**TASK BRIEF:**
Only one stretch of the data below is wanted: the lines starting at the one with "Viewport: 1172px width, 790px height." and ending at the one with "the tweet text", both included, given again exactly.

**DATA:**
┌──

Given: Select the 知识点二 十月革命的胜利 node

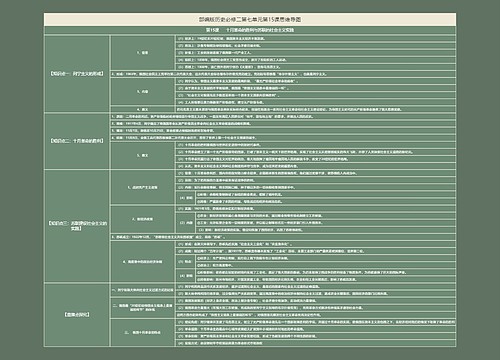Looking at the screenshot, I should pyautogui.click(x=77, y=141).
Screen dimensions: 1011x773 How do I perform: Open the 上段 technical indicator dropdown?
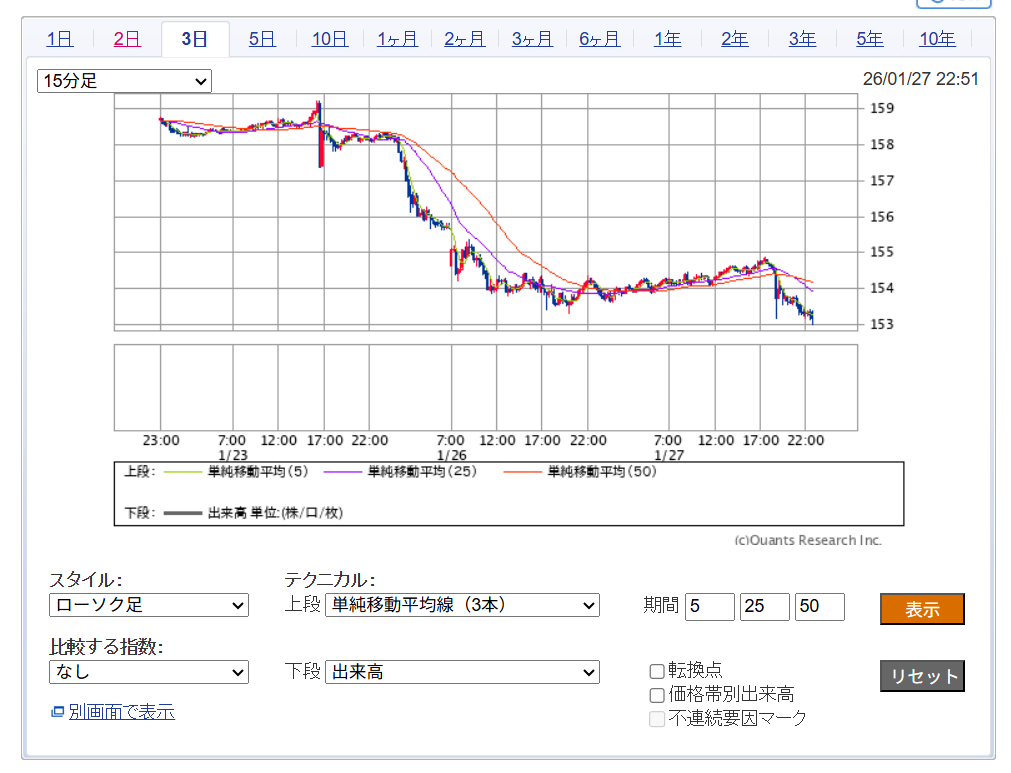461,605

└──
┌──

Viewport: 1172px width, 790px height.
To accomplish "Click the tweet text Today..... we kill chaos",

└──

**SOLUTION TO THIS TASK:**
Viewport: 1172px width, 790px height.
To accomplish "Click the tweet text Today..... we kill chaos",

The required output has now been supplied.